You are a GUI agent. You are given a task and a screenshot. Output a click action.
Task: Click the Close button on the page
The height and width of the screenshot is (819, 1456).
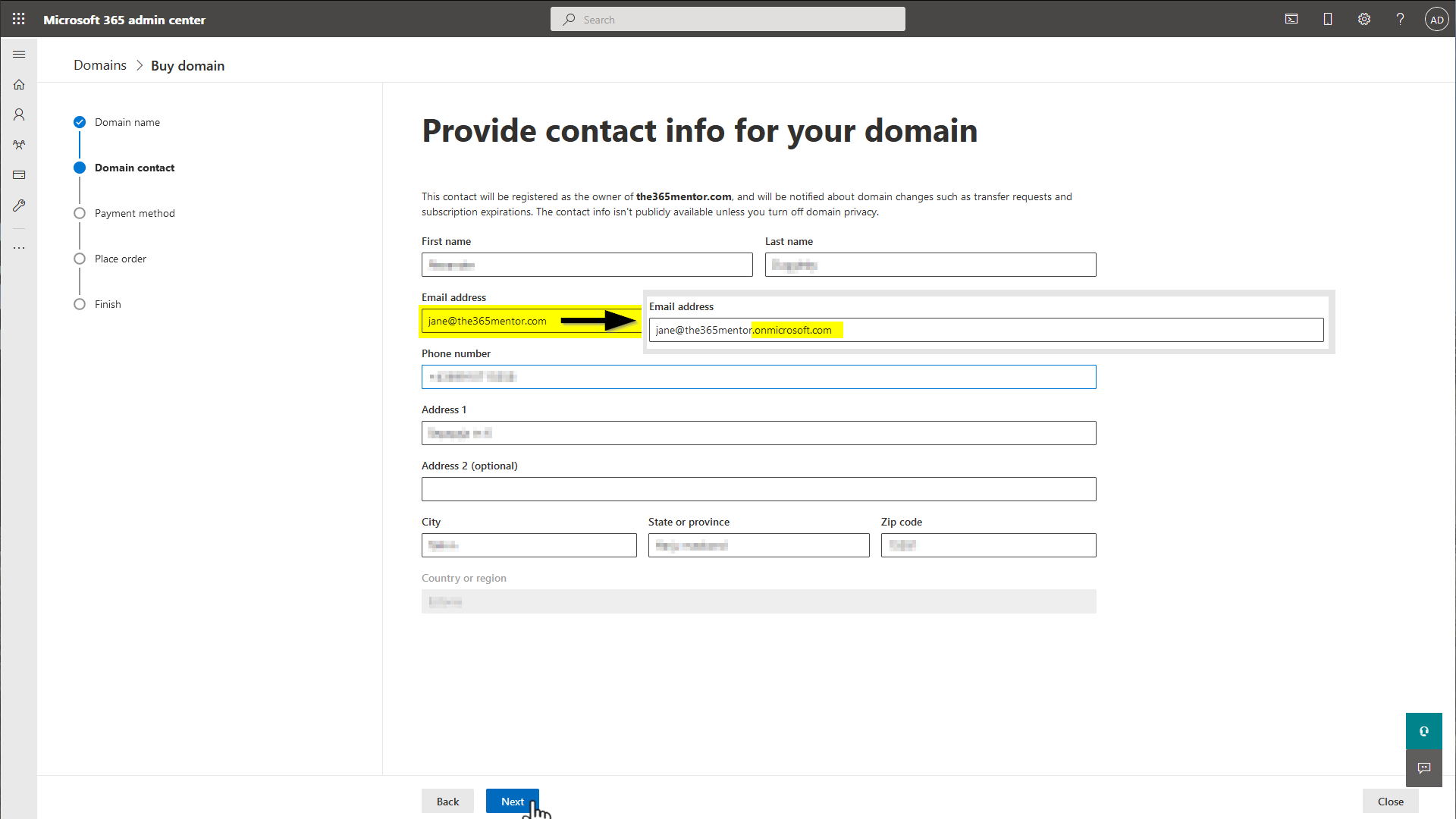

:::::

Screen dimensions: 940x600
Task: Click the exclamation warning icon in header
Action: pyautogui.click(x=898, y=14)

:::::

*Work item*
Taking the entries above, restate exactly those lines that fall between the line with "You are a GUI" and the line with "The height and", keeping both of those lines too.

*Output*
You are a GUI agent. You are given a task and a screenshot. Output a click action.
Task: Click the Close button on the page
The height and width of the screenshot is (819, 1456).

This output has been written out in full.